I'm trying to implement a time optimal control problem in GEKKO. In particular, I copied this short code snippet. Reported also here for practicality:

from gekko import GEKKO
import matplotlib.pyplot as plt
import numpy as np
 
# set up the gekko model
m = GEKKO()
 
# set up the time (minimize the time with time scaling)
m.time = np.linspace(0, 1, 100)
 
# set up the variables
POSITION = m.Var(value=0, ub=330, lb=0)
VELOCITY = m.Var(value=0, ub=33, lb=0)
m.fix_final(VELOCITY, 0)
m.fix_final(POSITION, 300)
 
# set up the value we modify over the horizon
tf = m.FV(value=500, lb=0.1)
tf.STATUS = 1
 
# set up the MV
u = m.MV(integer=True, lb=-2, ub=1)
u.STATUS = 1
 
# set up the equations
m.Equation(POSITION.dt() / tf == VELOCITY)
m.Equation(VELOCITY.dt() / tf == u)
 
# set the objective
m.Obj(tf)
 
# set up the options
m.options.IMODE = 6     # optimal control
m.options.SOLVER = 3    # IPOPT
 
# solve
m.solve(disp=False)
 
# print the time
print("Total time taken: " + str(tf.NEWVAL))
 
# plot the results
plt.figure()
plt.subplot(211)
plt.plot(np.linspace(0,1,100)*tf.NEWVAL, POSITION, label='Position')
plt.plot(np.linspace(0,1,100)*tf.NEWVAL, VELOCITY, label='Velocity')
plt.ylabel('Z')
plt.legend()
plt.subplot(212)
plt.plot(np.linspace(0,1,100)*tf.NEWVAL, u, label=r'$u$')
plt.ylabel('u')
plt.xlabel('Time')
plt.legend()
plt.show()

As is, it works fine, but when I want to remove the constraint on the final value of the VELOCITY.

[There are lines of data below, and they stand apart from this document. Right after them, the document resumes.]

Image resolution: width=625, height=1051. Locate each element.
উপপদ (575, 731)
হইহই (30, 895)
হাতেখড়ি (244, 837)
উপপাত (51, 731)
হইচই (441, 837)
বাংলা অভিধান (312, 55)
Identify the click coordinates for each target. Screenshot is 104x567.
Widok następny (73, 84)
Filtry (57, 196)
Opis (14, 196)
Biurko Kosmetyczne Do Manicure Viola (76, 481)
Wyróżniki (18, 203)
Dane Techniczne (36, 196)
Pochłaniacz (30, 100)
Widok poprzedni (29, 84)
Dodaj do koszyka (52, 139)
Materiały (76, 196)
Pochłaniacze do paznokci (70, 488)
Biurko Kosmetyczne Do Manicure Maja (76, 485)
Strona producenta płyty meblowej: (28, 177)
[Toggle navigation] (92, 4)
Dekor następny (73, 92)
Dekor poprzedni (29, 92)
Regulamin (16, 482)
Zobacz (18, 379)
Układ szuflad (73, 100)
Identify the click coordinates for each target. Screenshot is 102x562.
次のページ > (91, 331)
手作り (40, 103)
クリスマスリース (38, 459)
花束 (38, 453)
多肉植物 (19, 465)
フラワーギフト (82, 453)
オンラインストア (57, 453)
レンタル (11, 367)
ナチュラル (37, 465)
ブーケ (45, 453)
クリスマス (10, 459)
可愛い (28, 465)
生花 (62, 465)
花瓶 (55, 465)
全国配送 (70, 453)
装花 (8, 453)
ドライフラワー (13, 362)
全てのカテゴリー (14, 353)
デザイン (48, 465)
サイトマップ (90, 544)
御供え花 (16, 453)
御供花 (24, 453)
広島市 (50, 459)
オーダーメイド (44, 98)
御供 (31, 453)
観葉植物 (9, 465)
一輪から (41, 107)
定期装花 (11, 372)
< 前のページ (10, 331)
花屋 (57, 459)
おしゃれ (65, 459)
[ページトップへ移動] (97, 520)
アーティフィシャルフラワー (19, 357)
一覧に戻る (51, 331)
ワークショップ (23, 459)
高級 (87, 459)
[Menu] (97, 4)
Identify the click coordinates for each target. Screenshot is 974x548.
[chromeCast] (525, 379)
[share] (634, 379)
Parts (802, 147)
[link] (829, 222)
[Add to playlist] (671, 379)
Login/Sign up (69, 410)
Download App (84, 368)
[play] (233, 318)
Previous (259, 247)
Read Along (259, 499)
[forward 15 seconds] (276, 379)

If I comment the line m.fix_final(VELOCITY, 0) the result does not change. It seems like it assumes that the final velocity should be zero, regardless. Furthermore, if I change the final velocity from zero to any other number, I get an error from GEKKO: Exception: @error: Solution Not Found.

The solution should be trivial to find, in particular, if no constraint is imposed on the final veclocity, the optimal control would be to keep accelerating the whole time ( $u(t)=1 \forall t \in [0,T]$ ).

Any help would be much appreciated! :)

Solution

Change the final constraints from m.fix_final(VELOCITY, 0) and m.fix_final(POSITION, 300) to:

p = np.zeros(100); p[-1] = 1
last = m.Param(p)
m.Equation(last*(POSITION-300)>=0)

This applies an inequality constraint at the last node so that POSITION>=300, but it could also be an equality constraint. We also sometimes use a soft constraint such as m.Minimize(last*(POSITION-300)**2) if an infeasible solution prevents the solver from achieving the final condition. Instead, it will try to get the solution as close to the final constraint as possible. When fixing the final value with m.fix_final(), the derivative is also fixed to zero because that variable is no longer calculated. This is a known limitation of Gekko as reported here.